Your Editor Spouts Off
©2000, 2013 by Dallas Denny
Source: Denny, Dallas. (2000, Spring). Your editor spouts off. Transgender Tapestry, 89, p. 6.
Your Editor Spouts Off
By Dallas Denny
Every once in a while we see a half-assed letter to the editor in a newspaper or magazine and would like to just go off —like this!—Ed.
Letters to the Editor
The Providence Journal
7 August, 1999
Ambidysfunctional?
Should medical professionals at great financial expense to their uninsurable victims, be allowed to perform sex-change operations wherein a lesbian or a gay man ends up trading a malfunctioning mental state for a malfunctioning physical state attractive to unsuspecting heterosexual victims?
Helen L. Ribb
Johnston [RI]
An Open Letter to Helen L. Ribb
Dear Ms. Ribb:
Mark Twain once said it’s better to keep silent and let others think you’re a fool than to open your mouth and have everyone know for certain. He didn’t say anything about telling the whole country by way of an ignorant letter to a newspaper.

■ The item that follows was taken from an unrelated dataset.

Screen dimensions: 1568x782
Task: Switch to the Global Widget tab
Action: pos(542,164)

First, let me say that’s quite a sentence. But if it’s a disaster grammar-wise, it’s even worse from a factual standpoint. I’m not sure you got anything right. Let’s dissect it a bit, shall we?

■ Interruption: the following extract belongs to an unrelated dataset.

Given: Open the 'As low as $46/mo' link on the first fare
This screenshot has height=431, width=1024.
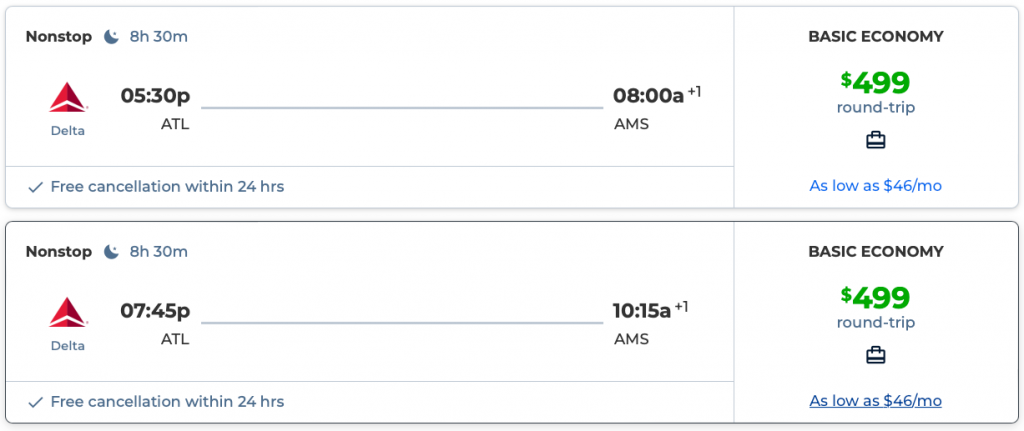Looking at the screenshot, I should pos(875,186).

I’d like to know why you refer to the “victims” of medical professionals. Surely you meant “patients.” Did you have a mind fart, or did something unmentionable happen to you at the hands of a physician? Curious minds just want to know.
I’d also like to know to what “great expense” I and other transsexuals put others. I paid for my own sex change, thank you. I have an otherwise good insurance policy, but it does not reimburse sex reassignment procedures. So pardon me here, but what burden, exactly, am I putting on other policy holders or on nontranssexuals my doctors might have treated? Are you saying my genital nip and tuck might have caused my plastic surgeon to pay less attention to his other clients, causing someone to miss, say, a nose job? If so, oh, the horror!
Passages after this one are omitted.